A month ago, the magazine's offices were ransacked by a group of 300 extreme
Islamists who call themselves the Islamic Defenders Front. Police looked on as
windows were smashed, yet no arrests have been made.
Days later, Editor in Chief Erwin Arnada announced the indefinite suspension of
future editions.
"The police say we have broken no laws," Arnada told reporters as he left a
police station in Jakarta after questioning.
The storm is not likely to blow over quickly. In an interview, the front's
chief said its attacks were just a warning to publishers and that other groups
could do considerably more damage.
The front "made these protests not only to protect society but also to protect
the media itself," said H. Muhammad Ridwan Voderi, the group's secretary
general.
"There are many other groups who are against pornography and the media, and
they can do more damage than what the (front) has done, such as bombing the
offices," he said. "We were just trying to get through to the media before the
other groups."
The alarming comments also reflect sensitivity over the Iraq war and the war on
terror.
"Playboy represents the image of the West and with everything going on in the
world lately, with the tension between the United States and the Islamic world,
anything that represents the West is considered anti-Muslim," says Gadis
Arivia, founder of the women's activist magazine Jurnal Perempuan.

_ _ _

- _Task objective_: In the news passage about the attack on the magazine's offices, why does the front's secretary general say its protests were meant to protect the media? Rely only on the text above.

- _Data extract_:
_ _ _

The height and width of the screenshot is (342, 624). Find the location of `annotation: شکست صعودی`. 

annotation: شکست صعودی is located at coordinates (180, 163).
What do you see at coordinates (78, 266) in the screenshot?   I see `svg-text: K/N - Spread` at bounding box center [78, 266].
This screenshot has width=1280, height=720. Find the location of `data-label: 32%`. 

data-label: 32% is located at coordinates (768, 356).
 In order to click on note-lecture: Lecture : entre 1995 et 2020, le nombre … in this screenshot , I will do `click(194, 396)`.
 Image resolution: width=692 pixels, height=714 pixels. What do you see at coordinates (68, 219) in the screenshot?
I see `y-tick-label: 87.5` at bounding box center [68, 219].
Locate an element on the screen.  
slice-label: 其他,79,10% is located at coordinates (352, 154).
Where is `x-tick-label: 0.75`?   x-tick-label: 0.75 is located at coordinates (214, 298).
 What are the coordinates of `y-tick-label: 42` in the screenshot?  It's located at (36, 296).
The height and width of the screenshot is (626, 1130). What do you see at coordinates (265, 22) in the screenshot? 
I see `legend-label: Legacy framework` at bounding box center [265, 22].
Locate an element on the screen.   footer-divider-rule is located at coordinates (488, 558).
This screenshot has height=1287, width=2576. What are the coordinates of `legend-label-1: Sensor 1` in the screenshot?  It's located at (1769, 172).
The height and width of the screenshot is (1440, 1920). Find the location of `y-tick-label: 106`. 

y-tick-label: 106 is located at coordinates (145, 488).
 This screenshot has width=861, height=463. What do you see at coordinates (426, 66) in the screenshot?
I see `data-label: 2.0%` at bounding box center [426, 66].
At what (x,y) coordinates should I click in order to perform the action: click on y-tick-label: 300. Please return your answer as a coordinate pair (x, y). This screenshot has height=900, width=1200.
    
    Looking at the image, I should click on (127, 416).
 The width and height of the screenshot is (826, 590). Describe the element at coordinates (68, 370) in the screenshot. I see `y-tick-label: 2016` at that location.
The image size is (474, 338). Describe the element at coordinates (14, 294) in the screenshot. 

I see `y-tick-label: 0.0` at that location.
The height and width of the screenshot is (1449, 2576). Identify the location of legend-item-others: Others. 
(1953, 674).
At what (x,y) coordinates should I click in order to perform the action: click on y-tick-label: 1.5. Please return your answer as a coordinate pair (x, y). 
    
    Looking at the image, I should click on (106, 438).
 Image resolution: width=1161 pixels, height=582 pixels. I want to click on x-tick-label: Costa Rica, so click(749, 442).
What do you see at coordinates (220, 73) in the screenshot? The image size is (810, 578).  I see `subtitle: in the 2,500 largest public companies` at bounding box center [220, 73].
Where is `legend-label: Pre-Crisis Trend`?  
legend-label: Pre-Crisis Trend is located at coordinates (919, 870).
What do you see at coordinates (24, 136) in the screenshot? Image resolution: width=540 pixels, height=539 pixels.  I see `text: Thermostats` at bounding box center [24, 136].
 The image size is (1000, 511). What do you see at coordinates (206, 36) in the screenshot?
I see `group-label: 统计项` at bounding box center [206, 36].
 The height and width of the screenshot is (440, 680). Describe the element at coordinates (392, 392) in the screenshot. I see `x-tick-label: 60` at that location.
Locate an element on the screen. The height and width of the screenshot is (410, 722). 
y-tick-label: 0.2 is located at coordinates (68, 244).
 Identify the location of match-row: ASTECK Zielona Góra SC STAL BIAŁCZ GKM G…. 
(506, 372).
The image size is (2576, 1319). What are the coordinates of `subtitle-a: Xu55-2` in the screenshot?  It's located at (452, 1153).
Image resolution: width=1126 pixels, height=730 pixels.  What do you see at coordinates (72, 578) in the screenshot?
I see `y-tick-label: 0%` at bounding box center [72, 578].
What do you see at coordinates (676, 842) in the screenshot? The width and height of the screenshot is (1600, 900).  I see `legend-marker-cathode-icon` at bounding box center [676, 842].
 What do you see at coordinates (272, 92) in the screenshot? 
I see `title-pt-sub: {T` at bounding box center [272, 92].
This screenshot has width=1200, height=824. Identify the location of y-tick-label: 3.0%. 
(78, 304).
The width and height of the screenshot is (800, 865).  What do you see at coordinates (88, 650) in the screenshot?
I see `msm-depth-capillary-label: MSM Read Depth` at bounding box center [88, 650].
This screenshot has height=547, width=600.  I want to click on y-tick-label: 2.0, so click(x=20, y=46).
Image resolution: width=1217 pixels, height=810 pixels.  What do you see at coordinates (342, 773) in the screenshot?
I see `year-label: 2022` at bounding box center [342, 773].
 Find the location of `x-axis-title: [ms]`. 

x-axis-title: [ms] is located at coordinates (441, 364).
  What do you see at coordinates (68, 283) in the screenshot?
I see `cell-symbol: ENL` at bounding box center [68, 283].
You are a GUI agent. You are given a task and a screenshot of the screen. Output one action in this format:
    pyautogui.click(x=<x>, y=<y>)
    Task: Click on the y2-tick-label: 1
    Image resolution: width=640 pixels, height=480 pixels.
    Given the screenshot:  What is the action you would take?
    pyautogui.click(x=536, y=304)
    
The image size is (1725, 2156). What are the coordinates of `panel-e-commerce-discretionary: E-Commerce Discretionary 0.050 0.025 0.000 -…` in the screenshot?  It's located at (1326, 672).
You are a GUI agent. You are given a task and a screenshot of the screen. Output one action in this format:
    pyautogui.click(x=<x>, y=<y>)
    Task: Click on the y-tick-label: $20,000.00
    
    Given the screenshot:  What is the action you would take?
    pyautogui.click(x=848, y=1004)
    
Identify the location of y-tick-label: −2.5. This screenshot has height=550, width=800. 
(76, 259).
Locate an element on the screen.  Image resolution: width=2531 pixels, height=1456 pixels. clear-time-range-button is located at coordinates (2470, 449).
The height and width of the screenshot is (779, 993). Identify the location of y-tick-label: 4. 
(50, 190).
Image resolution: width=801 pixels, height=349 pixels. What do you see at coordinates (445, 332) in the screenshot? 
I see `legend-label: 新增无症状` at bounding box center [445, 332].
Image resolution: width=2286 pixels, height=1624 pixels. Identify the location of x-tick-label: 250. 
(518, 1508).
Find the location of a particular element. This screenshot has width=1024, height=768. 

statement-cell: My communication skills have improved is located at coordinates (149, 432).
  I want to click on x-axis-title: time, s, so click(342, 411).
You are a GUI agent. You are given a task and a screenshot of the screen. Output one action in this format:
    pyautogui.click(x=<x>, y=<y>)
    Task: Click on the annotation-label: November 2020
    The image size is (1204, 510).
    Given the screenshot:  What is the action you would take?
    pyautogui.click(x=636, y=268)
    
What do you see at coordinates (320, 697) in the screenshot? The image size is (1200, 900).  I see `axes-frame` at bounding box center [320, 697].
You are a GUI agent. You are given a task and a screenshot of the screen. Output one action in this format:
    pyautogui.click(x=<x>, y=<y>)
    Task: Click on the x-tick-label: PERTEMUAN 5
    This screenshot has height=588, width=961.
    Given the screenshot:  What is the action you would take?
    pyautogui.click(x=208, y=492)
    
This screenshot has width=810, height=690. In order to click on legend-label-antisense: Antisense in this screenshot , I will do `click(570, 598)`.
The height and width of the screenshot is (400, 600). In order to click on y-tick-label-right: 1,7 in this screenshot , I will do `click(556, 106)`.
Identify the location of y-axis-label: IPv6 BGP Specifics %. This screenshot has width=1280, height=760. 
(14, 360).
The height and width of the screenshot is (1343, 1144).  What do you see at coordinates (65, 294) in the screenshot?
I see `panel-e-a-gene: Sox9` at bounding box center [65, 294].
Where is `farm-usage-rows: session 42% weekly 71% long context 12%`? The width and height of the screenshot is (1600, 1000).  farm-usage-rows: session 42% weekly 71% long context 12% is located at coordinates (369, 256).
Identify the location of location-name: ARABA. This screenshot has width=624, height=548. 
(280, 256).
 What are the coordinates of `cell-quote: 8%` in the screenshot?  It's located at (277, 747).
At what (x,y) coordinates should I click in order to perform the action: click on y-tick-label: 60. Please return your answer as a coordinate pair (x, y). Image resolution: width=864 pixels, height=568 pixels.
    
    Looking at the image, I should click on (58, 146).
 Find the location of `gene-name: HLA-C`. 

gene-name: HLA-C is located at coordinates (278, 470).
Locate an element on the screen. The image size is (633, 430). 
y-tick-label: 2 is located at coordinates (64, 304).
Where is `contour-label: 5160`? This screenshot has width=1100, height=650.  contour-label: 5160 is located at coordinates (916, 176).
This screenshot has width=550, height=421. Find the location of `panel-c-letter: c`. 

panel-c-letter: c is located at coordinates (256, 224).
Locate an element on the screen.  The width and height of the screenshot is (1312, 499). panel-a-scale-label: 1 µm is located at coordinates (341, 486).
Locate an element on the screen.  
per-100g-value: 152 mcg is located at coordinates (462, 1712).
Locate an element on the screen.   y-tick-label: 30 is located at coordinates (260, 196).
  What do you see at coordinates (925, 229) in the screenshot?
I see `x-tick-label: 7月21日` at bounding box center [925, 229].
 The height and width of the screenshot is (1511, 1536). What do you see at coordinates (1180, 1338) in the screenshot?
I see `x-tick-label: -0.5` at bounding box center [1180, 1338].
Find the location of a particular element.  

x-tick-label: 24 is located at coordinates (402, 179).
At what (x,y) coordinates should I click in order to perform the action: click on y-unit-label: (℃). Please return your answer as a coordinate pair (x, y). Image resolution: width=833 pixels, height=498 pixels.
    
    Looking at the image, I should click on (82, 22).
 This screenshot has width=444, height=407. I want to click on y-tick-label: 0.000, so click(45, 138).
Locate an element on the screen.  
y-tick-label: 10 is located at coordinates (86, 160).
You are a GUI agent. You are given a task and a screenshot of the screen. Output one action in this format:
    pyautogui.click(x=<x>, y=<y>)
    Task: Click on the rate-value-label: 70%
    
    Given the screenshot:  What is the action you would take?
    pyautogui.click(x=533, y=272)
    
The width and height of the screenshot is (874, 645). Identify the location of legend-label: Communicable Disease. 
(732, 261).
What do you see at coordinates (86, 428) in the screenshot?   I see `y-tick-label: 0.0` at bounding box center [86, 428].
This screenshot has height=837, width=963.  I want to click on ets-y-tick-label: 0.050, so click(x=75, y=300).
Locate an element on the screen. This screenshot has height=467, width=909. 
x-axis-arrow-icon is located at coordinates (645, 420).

_ _ _

- _Reply_: He says many other groups oppose pornography and the media and could do more damage than the front did, such as bombing the offices. The front was trying to get through to the media before those other groups did.